Of course, your use case most certainly differs from mine; which is why I think it's a good idea to show HTTPS login form by default. But please always allow a less-secure but probably more reliable option for logging in when you're creating a login form for non-commercial sites like HN.
If pg spent 2 hours downloading the libraries for and hooking into the API of, say, bcrypt or pbkdf2, that on top of the rest of his authentication code would result in a benefit once the password database has been stolen. There is a man-in-the-middle possibility because HTTP is still a valid login method, though you could argue he can spend less time securing his code against a database breach.
If pg spent 1 hour making SSL the only option for logins, the resulting benefit is that all communication of the password is secure, though you could argue he now has to spend much more time securing his code against a database breach.

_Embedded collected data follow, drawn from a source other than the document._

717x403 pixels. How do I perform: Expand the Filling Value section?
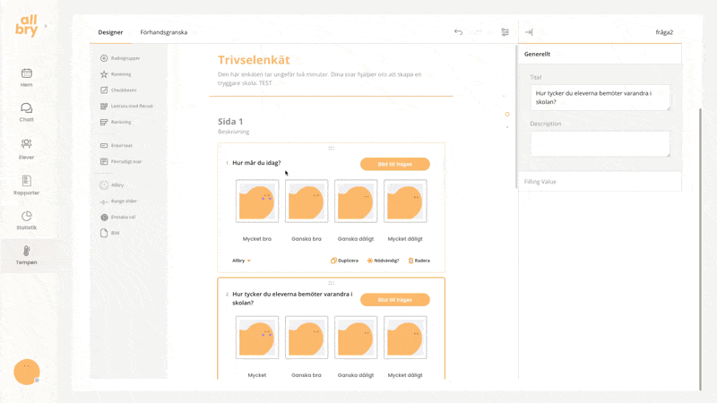click(599, 182)
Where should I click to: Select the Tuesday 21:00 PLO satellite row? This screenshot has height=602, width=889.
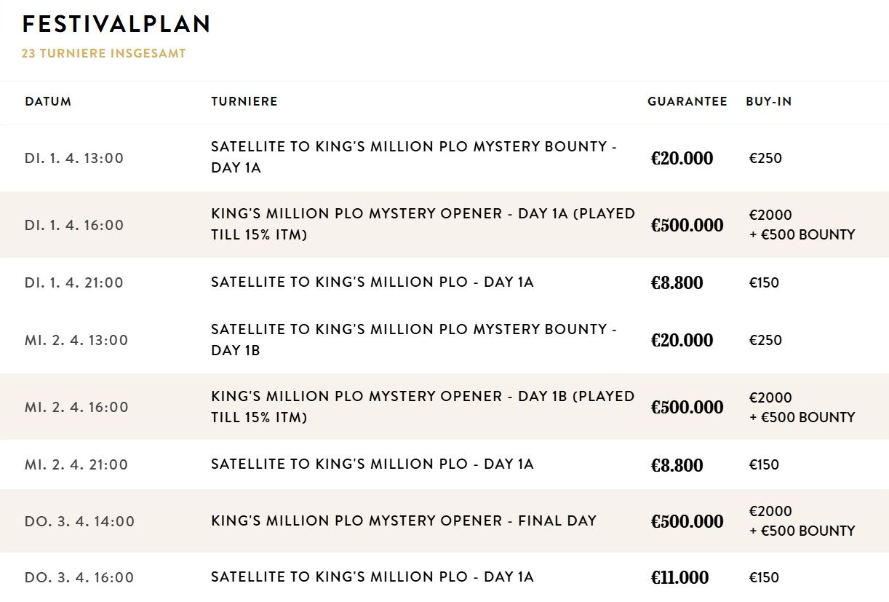point(445,282)
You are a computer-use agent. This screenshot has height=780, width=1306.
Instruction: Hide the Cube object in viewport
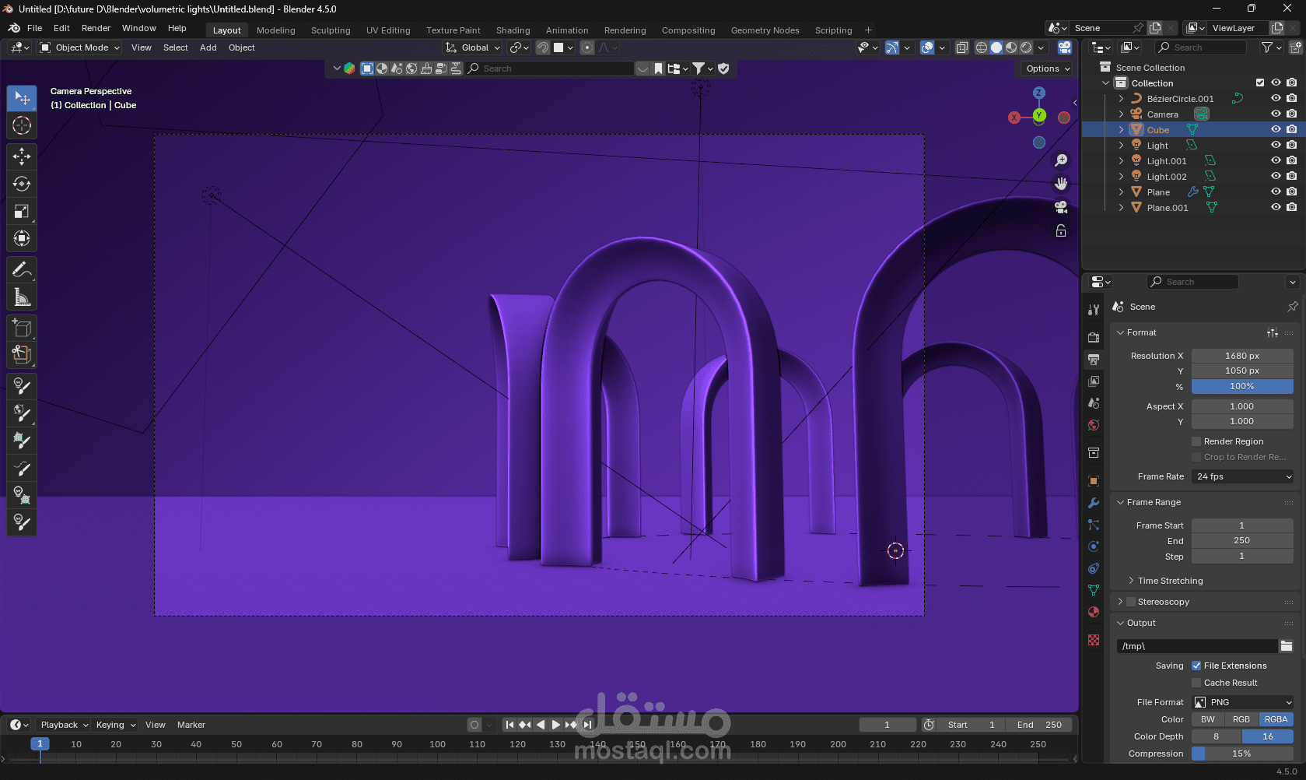tap(1276, 130)

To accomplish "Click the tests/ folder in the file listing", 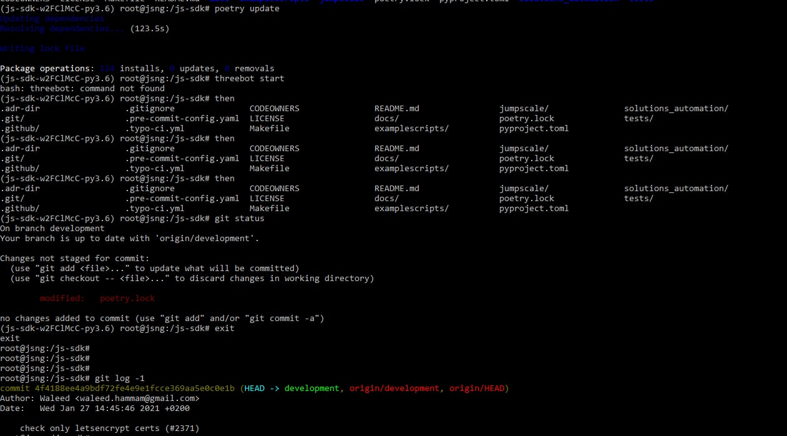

Of course, if he spent 3 hours doing both, everything is more secure. But we don't always have time to spend.
It allows anyone who is serious about a secure channel to create one while not advertising the fact that some people might find security necessary on a "news" site. Yes, it's security by obscurity, which of course shouldn't be used as the primary method but it probably reduces the attractive nuisance.
But if PG was going to code something up, he wouldn't advertise the fact, nor his approach. It would instead be along the lines of "Lisp as a secret weapon."
And it certainly wouldn't be something based on "industry best practices."